Job hunting is far from easy these days.
For starters, many companies hire internally, which means you’ll never hear about some of the best open roles on the market. It’s also a highly competitive market where job postings will sometimes see hundreds of applications.
Naturally, more applications mean more rejection letters.
Or that’s the idea anyway. Many companies don’t bother to inform applicants that the position is no longer available. It’s hard enough not getting a role but left wondering is yet another setback job hunters have come to expect.
It doesn’t have to be that way. In fact, a rejection letter can enhance your brand and even inspire job seekers. One study surveyed rejection letter recipients and found that a customized, timely, and informal notification is not only agreeable and fair but encourages the applicant to apply again.
In effect, how you treat those you dismiss matters. It strengthens your brand image and creates goodwill that inspires a candidate to try again in the future since they felt a sense of value and respect.
So, how do you write an effective rejection letter? Let’s take a look:
What Is a Rejection Letter?
A rejection letter is a courtesy letter informing an applicant they were not chosen to fill an open position. Typically they’re generic in nature and customized only with the applicant’s name and the position title.
Sometimes they’ll include a few sentences explaining the circumstances or reasoning behind the decision and occasionally will offer advice to the applicant.
How to Write a Rejection Letter
The perception of writing a rejection letter is that they’re difficult because you’re letting someone down. In reality, you should feel good about choosing the best candidate for your role and for offering practical advice to the rest of the candidates so they can do better in the future.
Here are some key steps to writing an effective rejection letter:
1. It All Starts With the Interview
Asking key questions will make it easier to qualify applicants and offer advice. There’s a good chance that you’re interviewing several candidates, which makes taking notes during each interview an essential habit.
You can transcribe the entire thing if it helps your decision making process, or simply jot down bullet points about what you liked and didn’t like. These notes come in handy when offering up personal advice later in the letter.
2. Write Your Greeting
Express gratitude for their interest in your company and for taking the time to interview. It’s a small detail, but sometimes a little genuine appreciation goes a long way.
3. Share Your Decision
We went with another candidate and here’s why we chose them. It doesn’t need to be much more complicated than that, and it’s best to get it out of the way in the first couple of sentences.
4. Offer Advice
Everything up to this point is a formality. The advice you offer is where you set yourself and your company apart. One of the best ways to offer advice is in the form of a criticism sandwich, which simply means leading and ending with praise.

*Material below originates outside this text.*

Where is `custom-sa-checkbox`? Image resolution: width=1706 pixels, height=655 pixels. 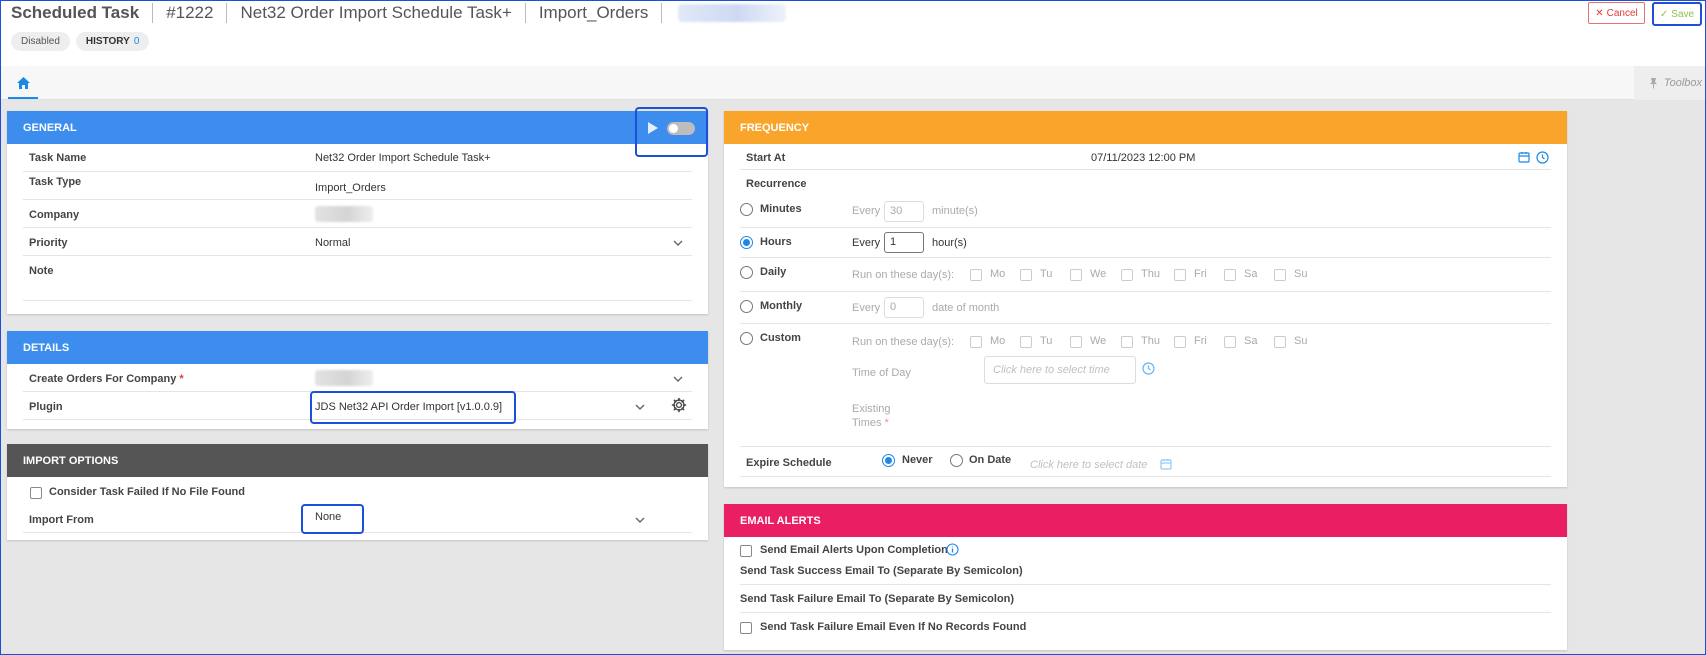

In action, you’d tell them up front all the things they did right in the interview. If they had great answers, thoughtful-questions, or radiating positivity, tell them to keep doing that.
After you’ve alleviated some tension with praise, you can more easily give them critical feedback. Provide some opportunities for improvement for next time and do so with tact. Sprinkle in some generic interview advice and feedback tailored to them.
5. Attempt to Inspire
Rejections are never easy, so find a way to soften the blow. Encourage them to apply again and reiterate one or two of the things that helped them stand out from the other applicants.
If it’s relevant, tell them a story of other candidates who applied multiple times before getting a role with the company. If they were a really strong candidate, consider telling them about upcoming needs and tell them you’ll be in touch.
Show gratitude once more and offer best wishes on their job search. Again, a little kindness and compassion will make a difference.
Rejection Letter Essentials
The details truly matter, and here are a few more to really dial in the proper tone and impression your rejection letter provides:
- Timing is key. Don’t send out rejection letters until the candidate chosen has accepted your offer. Ideally, wait until they’ve started to cover your bases. Plus, it’s helpful to the applicant if they know they should continue their job search.
- Authenticity is a requirement. An insincere rejection letter is sometimes worse than none at all. Ensure they walk away knowing there are no hard feelings, and hopefully, they’ll maintain a positive view of you and your company.
- Personal advice makes a big difference. Generic advice is commonplace. Strive to leave an impact on the candidate. They’ll not only learn and grow from your shared experience but often it will inspire them to apply again or refer friends and family.
Rejection letters are uncomfortable, but done correctly can spark motivation and be the best feedback a candidate gets all week. A little empathy, compassion, and practical advice can leave a lasting impact. One they’ll hopefully carry with them as they seek another role or gain the courage to apply with your company again.